Many questions concern the definition of the term “difficulties”. Where will ED bureaucrats draw the line? For example, ED’s proposal states that loan forgiveness is warranted when “the hardship is likely to harm the borrower’s ability to repay the federal government in full.”

But millions of borrowers are not expected to repay their loans in full because they are scrambling to get their loans forgiven through Public Service Loan Forgiveness (PSLF) or repayment income-based (IDR). Will borrowers in this situation be able to benefit from immediate cancellation of their loan? Borrowers collectively holding $740 billion (nearly half of the federal loan portfolio) are enrolled in IDR plans. Theoretically, by ED’s standards, most of this money could be canceled immediately.

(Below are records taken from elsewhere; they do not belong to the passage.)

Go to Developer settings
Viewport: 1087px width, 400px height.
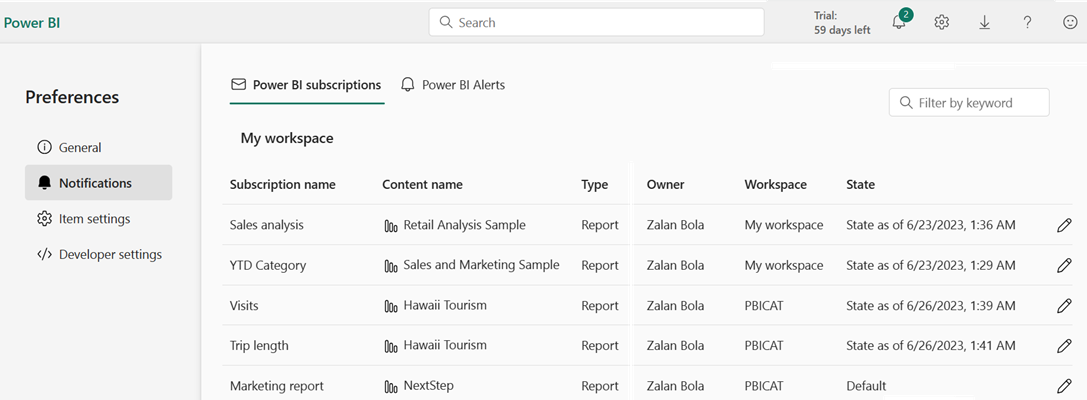(x=110, y=254)
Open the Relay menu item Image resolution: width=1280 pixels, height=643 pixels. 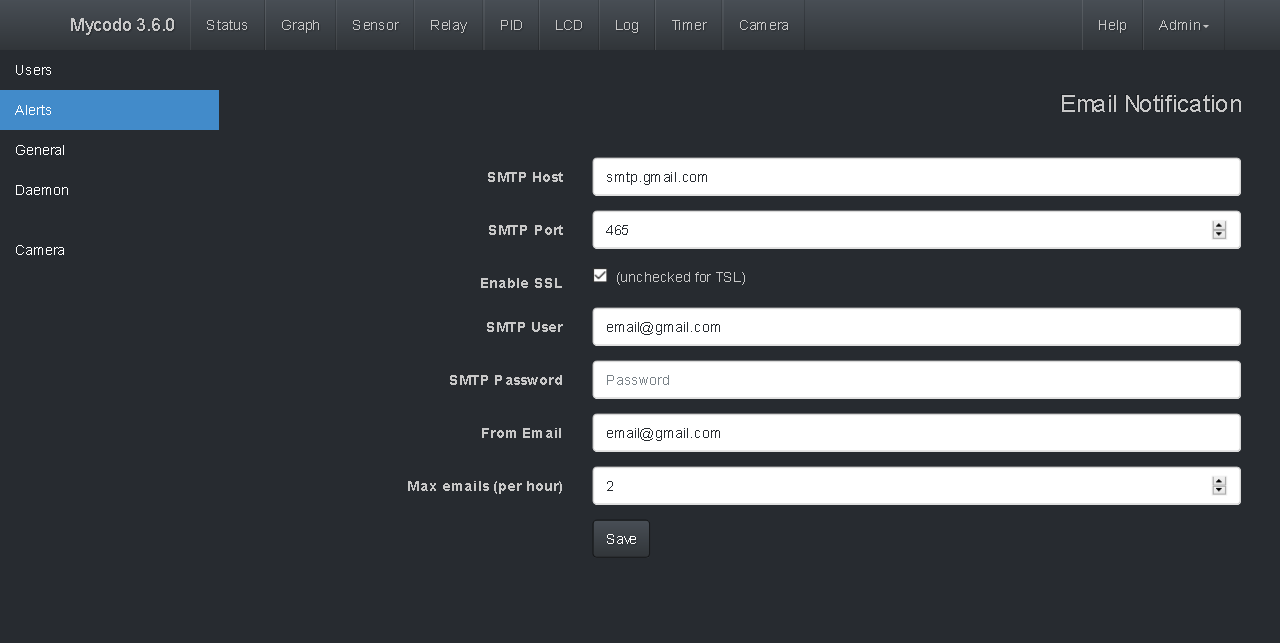[448, 25]
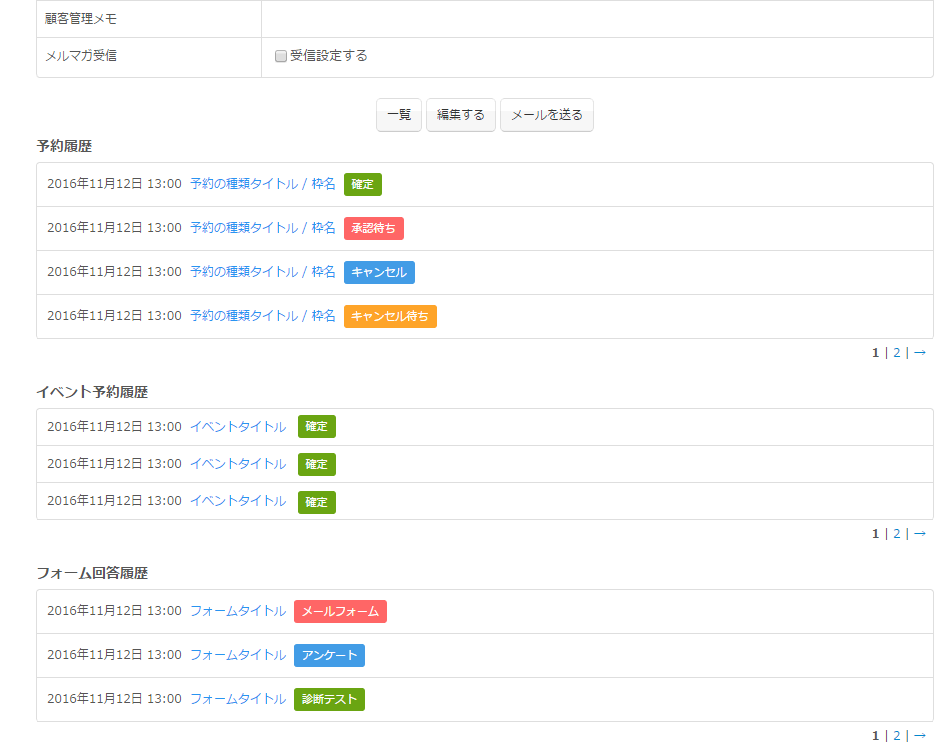
Task: Click the blue キャンセル status badge
Action: [x=379, y=272]
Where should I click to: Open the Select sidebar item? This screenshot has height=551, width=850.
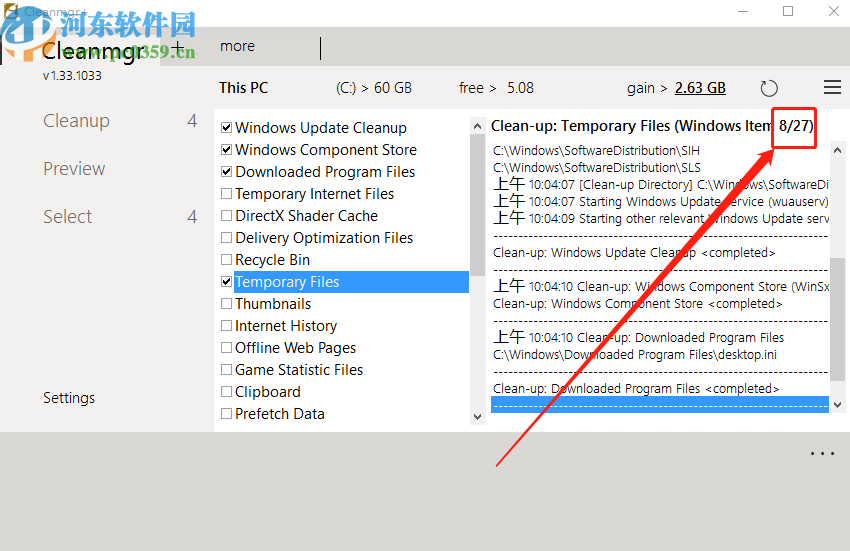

ED says it will “conduct a factual analysis of individual borrowers” ​​to rigorously grant loan forgiveness only to applicants who actually need it. But no serious person should take them at their word. Political reality would push ED to approve almost all loan forgiveness requests. Concrete example: the ministry has approved over 98% of applications it has processed for borrower defense to repayment, another loan forgiveness program.

Other concerns about ED’s loan forgiveness plan abound. Essentially, ED has no way of verifying whether the information it receives in applications seeking to support hardship claims is actually true. Help might not go to the neediest applicants, but rather to the most gifted creative writers. Moral hazard is another concern, since a borrower’s “repayment history” is a factor in hardship (i.e., if you fail to make your loan payments, it indicates that you are in difficulty). It should be obvious that rewarding applicants who fail to repay their loans on time could go wrong.

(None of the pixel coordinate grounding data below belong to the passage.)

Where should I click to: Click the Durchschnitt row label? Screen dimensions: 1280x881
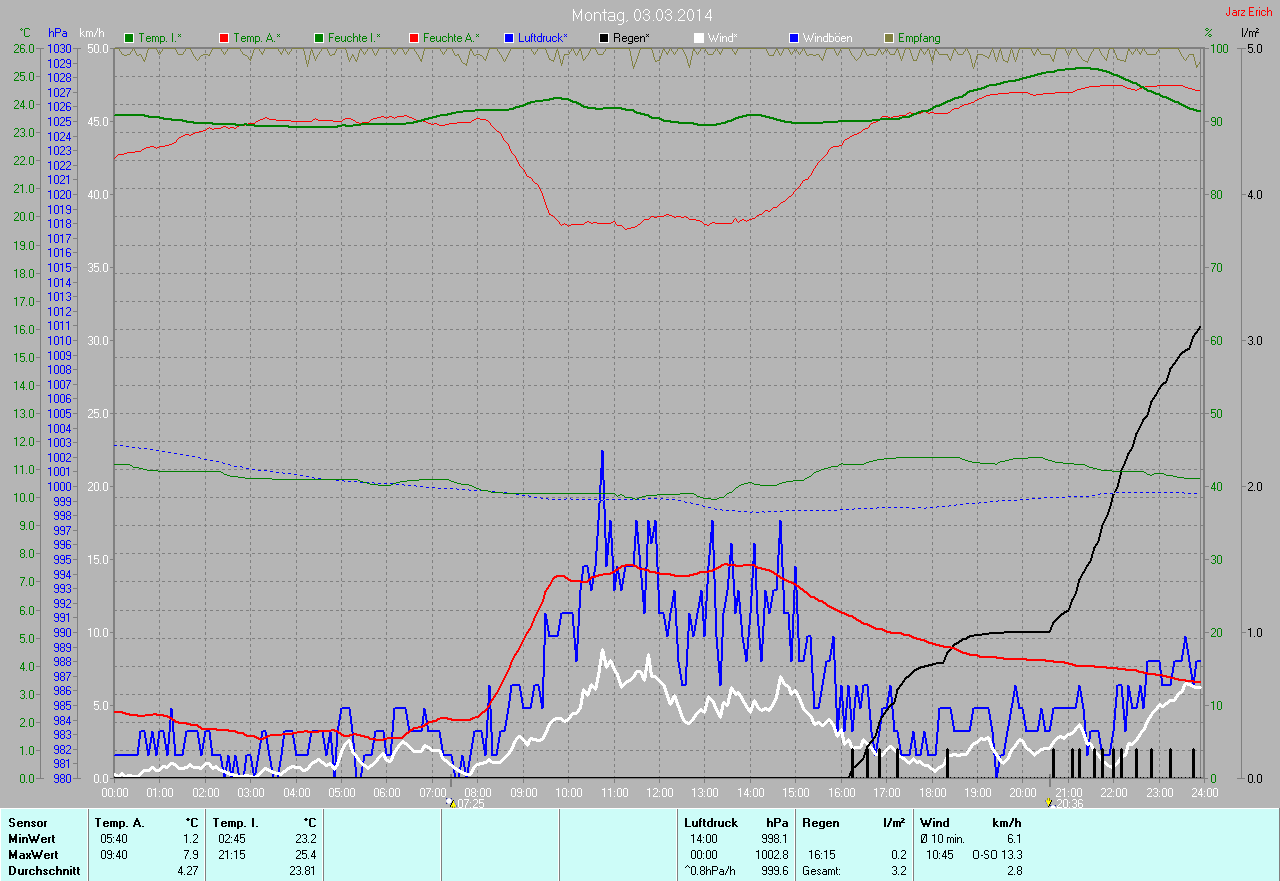(x=42, y=871)
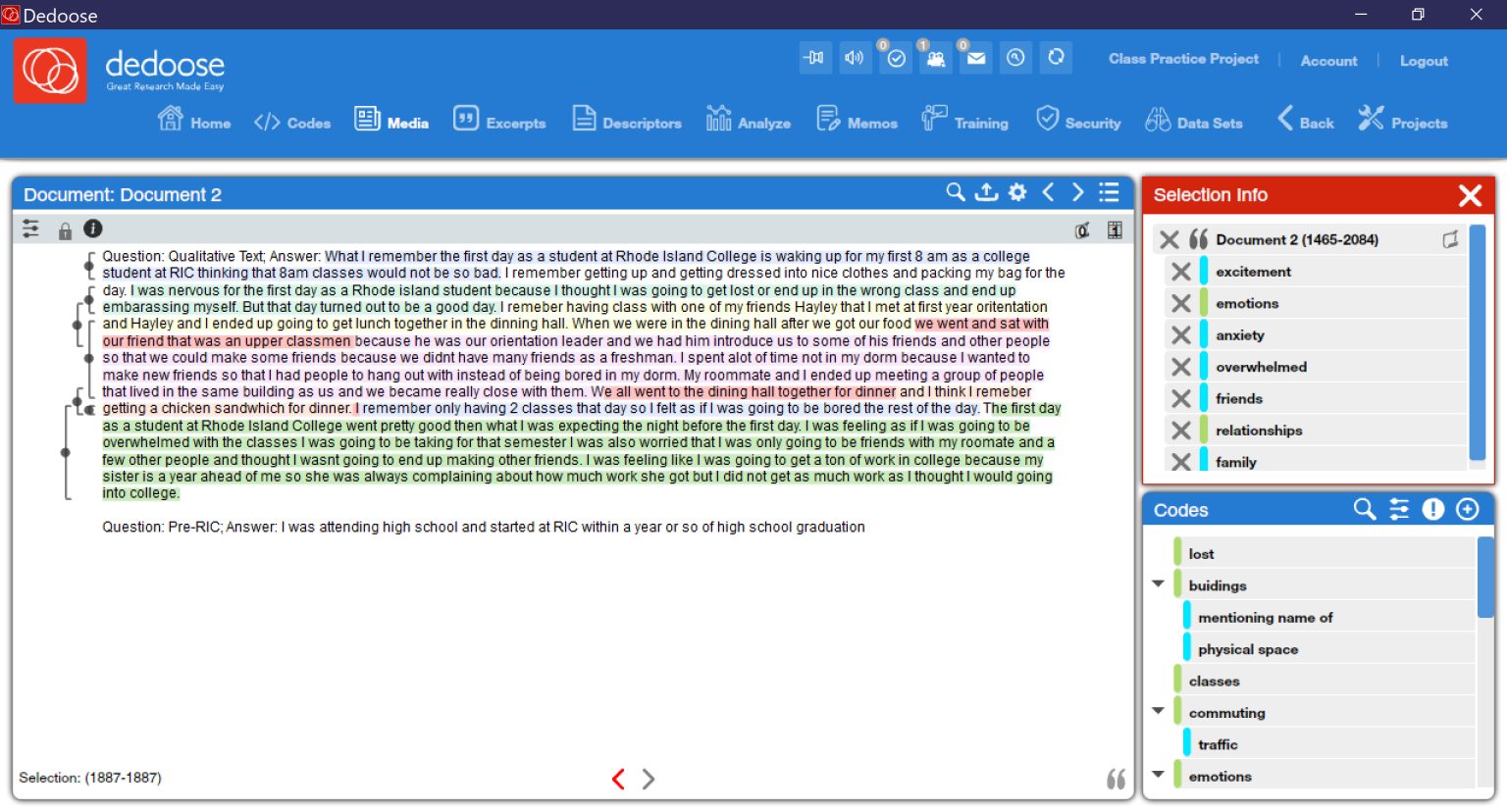Collapse the buidings code group
The height and width of the screenshot is (812, 1507).
tap(1158, 583)
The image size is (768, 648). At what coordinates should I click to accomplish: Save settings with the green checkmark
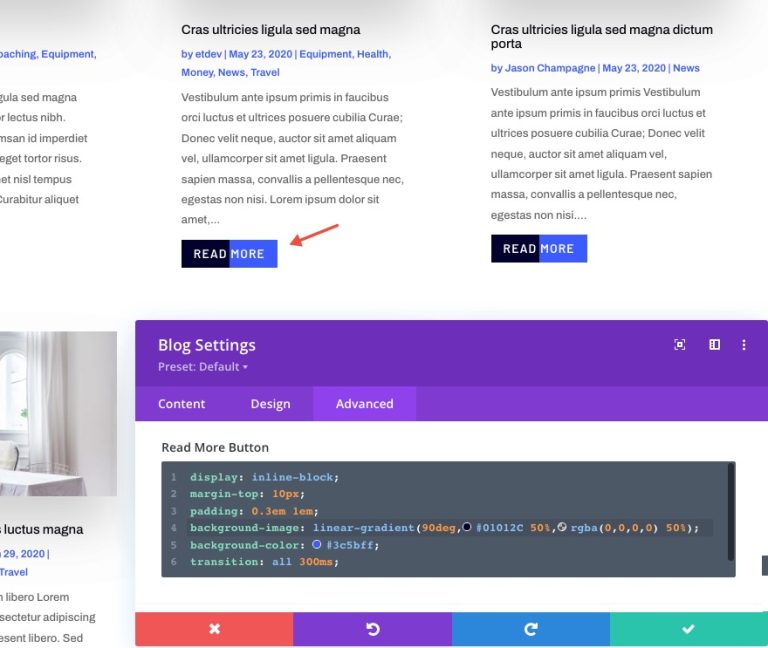tap(688, 629)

The official cost estimate also assumes that one of ED’s other loan forgiveness programs, the SAVE plan, will be in effect, even though courts have repeatedly said blocked he. If the SAVE plan disappears, fewer loans will be forgiven as a result, which likely means more debts forgiven under the new proposal.

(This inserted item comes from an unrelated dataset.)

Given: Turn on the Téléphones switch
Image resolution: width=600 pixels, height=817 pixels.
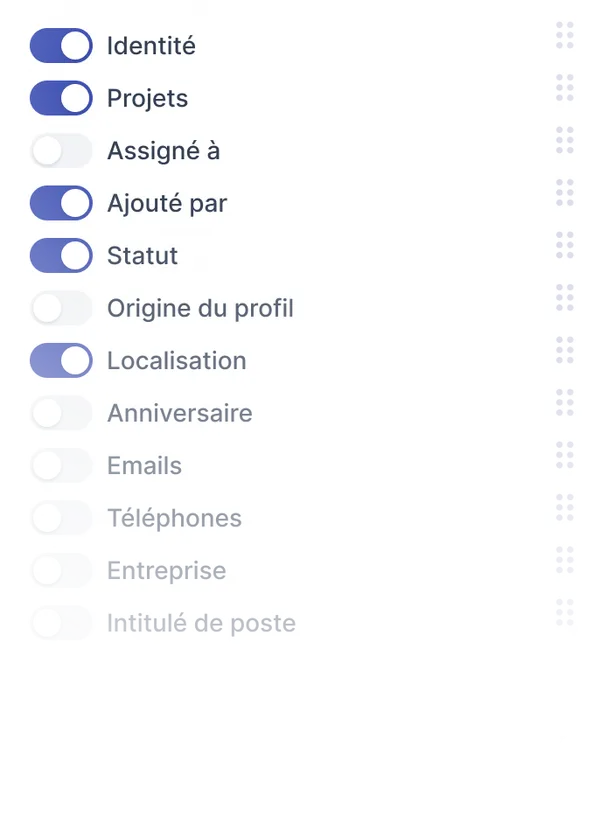Looking at the screenshot, I should 61,518.
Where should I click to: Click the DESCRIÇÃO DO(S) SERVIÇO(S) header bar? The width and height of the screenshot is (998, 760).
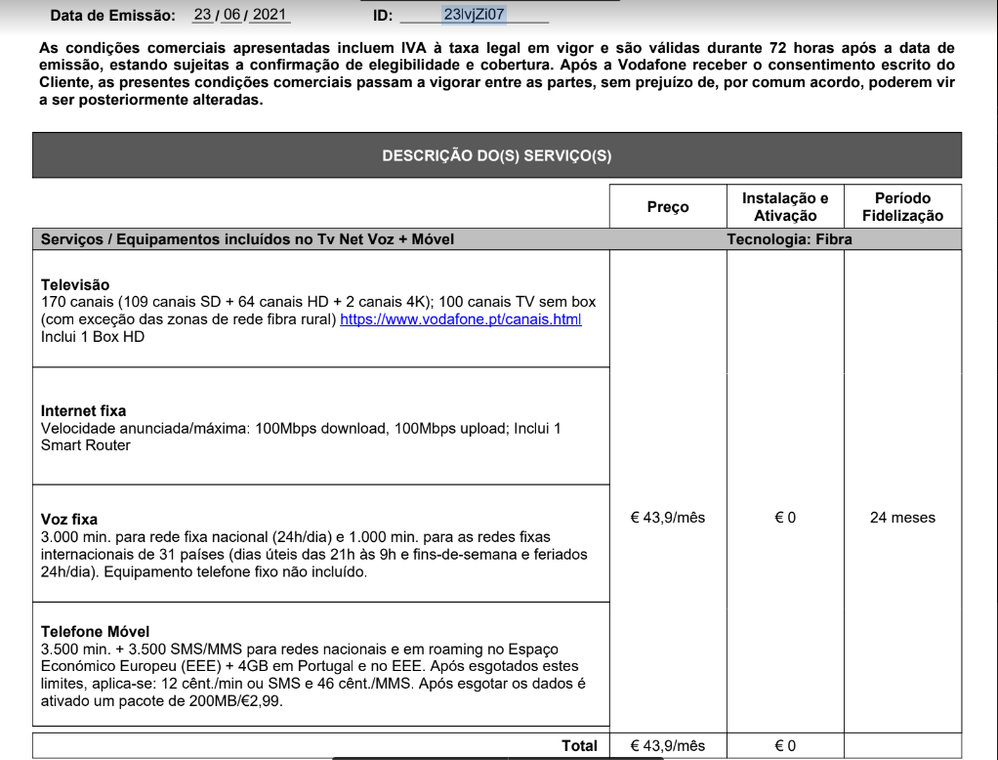tap(496, 156)
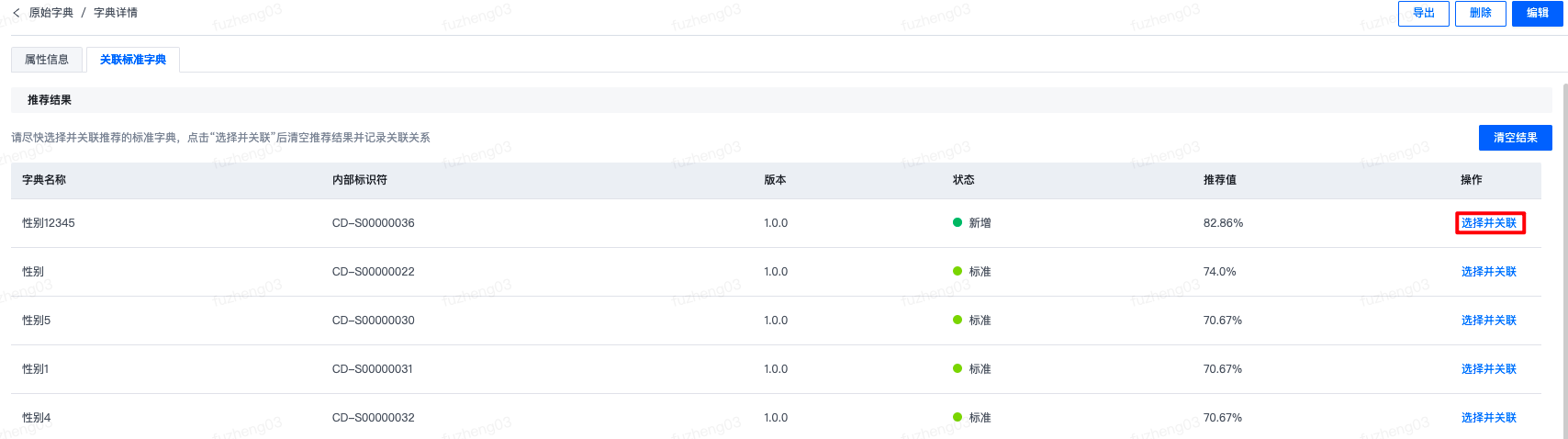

For these reasons and others, independent analysts estimate that the cost of ED’s new loan forgiveness program could be much higher than the administration claims. The Commission for a Responsible Federal Budget think its cost could reach $600 billion, making the new plan more expensive than any other plan proposed by the Biden administration. But the group’s analysts warn: “As there is no limiting principle to this provision in one direction or the other, its potential costs are therefore almost unlimited.”

What’s next?

The new plan faces an uncertain future. If ED fails to finalize the proposal before Inauguration Day, and if the next administration is not supportive, the plan will never see the light of day. Even if the rule is finalized, state governments will likely challenge it in court — and past experience suggests they will prevail. But even if its chances of implementation are slim, the immense cost of the Biden administration’s exit loan forgiveness program means it’s worth taking seriously.